③ 对于特定通路,包含500个基因;其中有30个属于差异基因

img

④ 差异基因是否富集到该通路,即表示30/70与470/9430相比,是否具有显著意义。

img

1
2
3
4
# 如上公式:N=10000,M=500,n=100,k=30
d <- data.frame(non_DEG=c(470, 9430), DEG=c(30, 70))
row.names(d) <- c("In set", "not in category")
fisher.test(d, alternative = "less")

img

如上计算结果,p值越小(<0.05),说明得到的差异基因是显著富集到这个通路基因集上的。然后就可以这个基因集的生物学意义讲述后续的故事了。

  • 基于置换检验的GSEA(gene set enrichment analysis)富集分析

① 假设对转录组分组测序的10000个基因表达数据进行差异分析,一般按照差异倍数从高到低进行排序;

② 假设对于包含500个基因的特定通路,遍历上述10000个基因的排序列表;

③ 在遍历过程中,如基因属于通路集则加分(hit),不属于则减分;加减分的权重与差异倍数先关。

④ ES(enrichment score)表示遍历过程中产生的绝对值最大值。ES大于0,表明通路集富集到排序列表的顶部;反之则富集到排序列表的底部。

⑤ 随机选择500个基因若干次,计算ES背景分布,从而计算相应的P值。

Gene set enrichment analysis: A knowledge-based approach for interpreting  genome-wide expression profiles | PNAS

(2)通路基因集

常见的通路基因集包括GO、KEGG、Reactome等。MsigDB数据库则综合收集了多种通路基因集。4

  • GO

    • Gene Ontology 基因本体论
    • http://www.geneontology.org/
    • GO 分别定义了三种类型的基因集:①细胞组成(cellular component,CC);②生物过程(biological process,BP);③分子功能(Molecular Function,MF)。详见http://geneontology.org/docs/ontology-documentation/
    • 举个例子来说:基因A(其蛋白产物是cytochrome c(细胞色素c)),该基因的具有氧化还原活性(molecular function);参与氧化磷酸化生物学过程(molecular function);而发挥作用的位置位于细胞线粒体基质(cellular component)
  • KEGG

    • Kyoto Encyclopedia of Genes and Genomes 京都基因与基因组百科全书
    • https://www.genome.jp/kegg/
    • KEGG是系统分析基因功能,联系基因组信息和功能信息,以探索分子相互作用和反应网络的知识库(人工绘制),其中包含有大量的通路(PATHWAY)图,涉及metabolism, genetic and environmental information processing, cellular processes, organismal systems, human diseases, and drug development七大类。
  • Reactome https://reactome.org/

  • WikiPathway https://www.wikipathways.org/

  • Msigdb

    • Molecular Signatures Database 分子特征数据库
    • https://www.gsea-msigdb.org/gsea/msigdb/index.jsp
    • 截止目前该数据库收集有32284个基因集,可分为9大类 — H: hallmark gene sets,C1: positional gene sets,C2: curated gene sets,C3: regulatory target gene sets,C4: computational gene sets,C5: ontology gene sets,C6: oncogenic signature gene sets,C7: immunologic signature gene sets,C8: cell type signature gene sets

此外还有其它类型通路基因集,例如疾病基因集DO,就不一一列举了。

(3)clusterProfiler包

R包clusterProfiler由南方医科大学余光创团队开发,是一个常用的富集分析工具包,目前已更新到4.x系列版本。该包包含了富集分析相关的方方面面函数功能,从上游分析到下游可视化等一应俱全。后续笔记主要参考官方教程学习该包的基础用法。

image-20230113092610681

2、富集分析

 1
 2
 3
 4
 5
 6
 7
 8
 9
10
11
12
13
14
15
16
17
## 加载包
library(tidyverse)
library(clusterProfiler)
library(org.Hs.eg.db)

## 示例基因数据
# (1) 降序差异基因列表用于GSEA分析
data(geneList, package="DOSE")
str(geneList)
# Named num [1:12495] 4.57 4.51 4.42 4.14 3.88 ...
# - attr(*, "names")= chr [1:12495] "4312" "8318" "10874" "55143" ...
gene_list = geneList

# (2) 显著差异基因集用于ORA分析
gene_deg = names(geneList)[abs(geneList) > 2]
head(gene_deg)
# [1] "4312"  "8318"  "10874" "55143" "55388" "991" 

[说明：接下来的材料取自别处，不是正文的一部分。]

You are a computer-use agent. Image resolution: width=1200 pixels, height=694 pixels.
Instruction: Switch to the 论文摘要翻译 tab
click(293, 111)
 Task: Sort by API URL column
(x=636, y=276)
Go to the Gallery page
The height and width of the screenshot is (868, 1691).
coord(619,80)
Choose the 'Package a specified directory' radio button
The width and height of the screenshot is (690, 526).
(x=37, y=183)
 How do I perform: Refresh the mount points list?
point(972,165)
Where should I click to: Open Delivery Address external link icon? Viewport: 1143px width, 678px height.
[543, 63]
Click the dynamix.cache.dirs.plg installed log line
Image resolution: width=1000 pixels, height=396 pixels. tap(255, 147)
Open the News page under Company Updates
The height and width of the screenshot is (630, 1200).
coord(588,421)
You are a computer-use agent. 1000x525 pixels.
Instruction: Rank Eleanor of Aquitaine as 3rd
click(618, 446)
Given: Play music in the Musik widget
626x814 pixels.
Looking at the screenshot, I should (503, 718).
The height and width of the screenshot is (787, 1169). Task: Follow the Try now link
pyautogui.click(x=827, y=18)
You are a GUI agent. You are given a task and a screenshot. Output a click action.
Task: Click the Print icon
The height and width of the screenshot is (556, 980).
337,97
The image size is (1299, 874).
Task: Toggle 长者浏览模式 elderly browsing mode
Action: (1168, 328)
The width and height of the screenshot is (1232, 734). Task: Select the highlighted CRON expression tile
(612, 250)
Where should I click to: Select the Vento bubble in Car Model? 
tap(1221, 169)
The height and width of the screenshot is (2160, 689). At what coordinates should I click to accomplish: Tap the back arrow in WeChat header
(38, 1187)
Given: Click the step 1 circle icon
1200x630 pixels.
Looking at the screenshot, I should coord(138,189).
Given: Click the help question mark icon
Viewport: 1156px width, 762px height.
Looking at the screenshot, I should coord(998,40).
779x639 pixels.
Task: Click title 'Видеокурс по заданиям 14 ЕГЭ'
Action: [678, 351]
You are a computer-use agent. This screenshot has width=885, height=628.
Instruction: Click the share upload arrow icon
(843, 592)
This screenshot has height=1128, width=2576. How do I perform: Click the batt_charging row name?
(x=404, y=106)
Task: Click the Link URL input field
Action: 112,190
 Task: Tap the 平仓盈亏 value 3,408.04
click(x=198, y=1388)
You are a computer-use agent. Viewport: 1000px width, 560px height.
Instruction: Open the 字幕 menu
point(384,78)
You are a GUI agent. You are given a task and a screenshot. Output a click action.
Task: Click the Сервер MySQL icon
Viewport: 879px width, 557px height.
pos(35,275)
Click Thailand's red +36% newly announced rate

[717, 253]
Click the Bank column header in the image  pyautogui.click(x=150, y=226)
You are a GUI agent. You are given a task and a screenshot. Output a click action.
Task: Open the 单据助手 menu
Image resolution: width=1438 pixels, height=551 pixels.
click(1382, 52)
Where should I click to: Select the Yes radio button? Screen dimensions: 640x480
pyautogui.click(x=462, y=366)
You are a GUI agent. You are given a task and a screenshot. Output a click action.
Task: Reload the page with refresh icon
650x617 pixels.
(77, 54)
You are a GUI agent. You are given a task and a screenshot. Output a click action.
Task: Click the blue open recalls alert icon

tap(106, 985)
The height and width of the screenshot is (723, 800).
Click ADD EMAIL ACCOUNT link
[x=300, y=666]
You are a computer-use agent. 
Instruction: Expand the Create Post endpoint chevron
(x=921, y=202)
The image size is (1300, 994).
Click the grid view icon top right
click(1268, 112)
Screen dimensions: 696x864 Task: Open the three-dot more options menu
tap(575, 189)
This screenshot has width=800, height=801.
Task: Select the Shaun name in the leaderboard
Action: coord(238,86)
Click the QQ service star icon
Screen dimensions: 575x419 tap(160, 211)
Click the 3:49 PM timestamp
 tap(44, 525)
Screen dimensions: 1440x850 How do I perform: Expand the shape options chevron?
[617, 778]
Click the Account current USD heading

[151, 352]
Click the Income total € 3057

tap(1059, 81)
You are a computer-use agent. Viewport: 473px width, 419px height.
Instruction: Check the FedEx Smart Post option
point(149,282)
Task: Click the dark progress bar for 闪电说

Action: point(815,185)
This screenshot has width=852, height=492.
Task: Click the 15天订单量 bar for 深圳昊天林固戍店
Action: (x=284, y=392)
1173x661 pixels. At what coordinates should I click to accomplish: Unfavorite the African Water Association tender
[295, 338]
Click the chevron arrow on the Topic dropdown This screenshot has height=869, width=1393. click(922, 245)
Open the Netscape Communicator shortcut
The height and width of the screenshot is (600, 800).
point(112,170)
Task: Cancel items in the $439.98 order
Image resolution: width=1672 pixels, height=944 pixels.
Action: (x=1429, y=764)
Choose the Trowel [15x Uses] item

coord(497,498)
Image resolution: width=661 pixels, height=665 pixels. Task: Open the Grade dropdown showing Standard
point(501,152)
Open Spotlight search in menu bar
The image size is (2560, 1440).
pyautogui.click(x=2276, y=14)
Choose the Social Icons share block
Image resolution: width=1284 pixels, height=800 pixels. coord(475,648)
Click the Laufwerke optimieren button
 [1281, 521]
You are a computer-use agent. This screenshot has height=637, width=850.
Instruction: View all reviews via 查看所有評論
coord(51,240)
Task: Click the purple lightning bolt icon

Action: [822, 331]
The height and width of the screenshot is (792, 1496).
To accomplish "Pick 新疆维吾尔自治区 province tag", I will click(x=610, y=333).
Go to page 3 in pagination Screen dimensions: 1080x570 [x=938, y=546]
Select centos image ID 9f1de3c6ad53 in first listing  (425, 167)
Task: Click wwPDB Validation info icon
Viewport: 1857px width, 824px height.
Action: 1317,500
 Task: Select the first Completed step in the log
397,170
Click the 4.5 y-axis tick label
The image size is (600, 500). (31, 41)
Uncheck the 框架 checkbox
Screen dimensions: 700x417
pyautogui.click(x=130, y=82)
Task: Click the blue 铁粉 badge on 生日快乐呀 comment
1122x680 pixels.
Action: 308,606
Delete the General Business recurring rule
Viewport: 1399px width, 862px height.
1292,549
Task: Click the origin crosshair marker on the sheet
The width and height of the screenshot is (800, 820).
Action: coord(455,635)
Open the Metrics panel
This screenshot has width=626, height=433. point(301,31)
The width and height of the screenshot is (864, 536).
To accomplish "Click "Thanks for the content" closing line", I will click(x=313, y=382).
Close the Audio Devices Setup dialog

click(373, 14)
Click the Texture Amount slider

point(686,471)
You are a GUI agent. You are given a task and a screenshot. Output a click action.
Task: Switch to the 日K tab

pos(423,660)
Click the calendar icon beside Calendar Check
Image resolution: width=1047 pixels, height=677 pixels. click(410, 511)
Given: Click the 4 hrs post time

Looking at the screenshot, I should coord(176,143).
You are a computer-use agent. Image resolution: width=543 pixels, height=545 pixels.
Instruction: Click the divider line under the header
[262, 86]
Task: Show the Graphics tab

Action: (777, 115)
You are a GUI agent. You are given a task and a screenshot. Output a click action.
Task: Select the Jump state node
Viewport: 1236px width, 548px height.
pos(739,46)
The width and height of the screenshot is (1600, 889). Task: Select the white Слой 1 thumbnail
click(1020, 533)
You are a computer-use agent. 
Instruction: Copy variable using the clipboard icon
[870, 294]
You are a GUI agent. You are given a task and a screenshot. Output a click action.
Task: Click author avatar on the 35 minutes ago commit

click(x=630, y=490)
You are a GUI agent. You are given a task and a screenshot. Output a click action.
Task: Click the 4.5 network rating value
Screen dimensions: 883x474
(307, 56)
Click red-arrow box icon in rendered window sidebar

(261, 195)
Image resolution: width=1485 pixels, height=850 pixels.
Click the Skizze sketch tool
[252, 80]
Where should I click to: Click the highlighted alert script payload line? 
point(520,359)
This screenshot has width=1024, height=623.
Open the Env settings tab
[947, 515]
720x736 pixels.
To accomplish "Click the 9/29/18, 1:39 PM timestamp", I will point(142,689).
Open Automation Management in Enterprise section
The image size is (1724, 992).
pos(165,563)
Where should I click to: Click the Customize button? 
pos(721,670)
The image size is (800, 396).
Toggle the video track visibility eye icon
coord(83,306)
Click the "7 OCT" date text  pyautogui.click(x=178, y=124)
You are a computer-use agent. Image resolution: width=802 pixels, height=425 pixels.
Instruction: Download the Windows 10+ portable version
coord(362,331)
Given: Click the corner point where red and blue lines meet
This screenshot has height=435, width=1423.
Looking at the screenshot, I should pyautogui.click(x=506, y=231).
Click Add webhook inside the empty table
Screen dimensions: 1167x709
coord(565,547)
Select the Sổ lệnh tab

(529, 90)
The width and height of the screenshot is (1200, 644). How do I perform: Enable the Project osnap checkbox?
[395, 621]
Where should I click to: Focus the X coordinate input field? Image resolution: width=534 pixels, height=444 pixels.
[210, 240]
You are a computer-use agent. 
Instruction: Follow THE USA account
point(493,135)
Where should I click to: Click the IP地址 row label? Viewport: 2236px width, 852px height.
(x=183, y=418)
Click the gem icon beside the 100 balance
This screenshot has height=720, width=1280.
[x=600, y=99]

需要使用ENTREZID的基因ID。如果是其它格式,可使用clusterProfiler::bitr()函数或者之前笔记提到的方式进行转换。

 1
 2
 3
 4
 5
 6
 7
 8
 9
10
keytypes(org.Hs.eg.db)
# [1] "ACCNUM"       "ALIAS"        "ENSEMBL"      "ENSEMBLPROT"  "ENSEMBLTRANS"
# [6] "ENTREZID"     "ENZYME"       "EVIDENCE"     "EVIDENCEALL"  "GENENAME"    
# [11] "GENETYPE"     "GO"           "GOALL"        "IPI"          "MAP"         
# [16] "OMIM"         "ONTOLOGY"     "ONTOLOGYALL"  "PATH"         "PFAM"        
# [21] "PMID"         "PROSITE"      "REFSEQ"       "SYMBOL"       "UCSCKG"      
# [26] "UNIPROT"     
ids <- bitr(x, fromType="SYMBOL", 
            toType="ENTREZID", 
            OrgDb="org.Hs.eg.db")

(1)GO

  • ORA
 1
 2
 3
 4
 5
 6
 7
 8
 9
10
11
12
13
14
15
16
17
18
19
20
ego <- enrichGO(gene          = gene_deg,
                OrgDb         = org.Hs.eg.db,
                ont           = "CC", # "BP","MF","ALL"
                pAdjustMethod = "BH",
                pvalueCutoff  = 0.01,
                qvalueCutoff  = 0.05,
                readable      = TRUE)
t(ego@result[1,])
#              GO:0005819                                                                                                                                                 
# ID          "GO:0005819"                                                                                                                                               
# Description "spindle"                                                                                                                                                  
# GeneRatio   "26/201"                                                                                                                                                   
# BgRatio     "426/19869"                                                                                                                                                
# pvalue      "2.149144e-13"                                                                                                                                             
# p.adjust    "6.339976e-11"                                                                                                                                             
# qvalue      "5.610398e-11"                                                                                                                                             
# geneID      "CDCA8/CDC20/KIF23/CENPE/ASPM/DLGAP5/SKA1/NUSAP1/TPX2/TACC3/NEK2/CDK1/MAD2L1/KIF18A/BIRC5/KIF11/TRAT1/TTK/AURKB/PRC1/KIFC1/KIF18B/KIF20A/AURKA/CCNB1/KIF4A"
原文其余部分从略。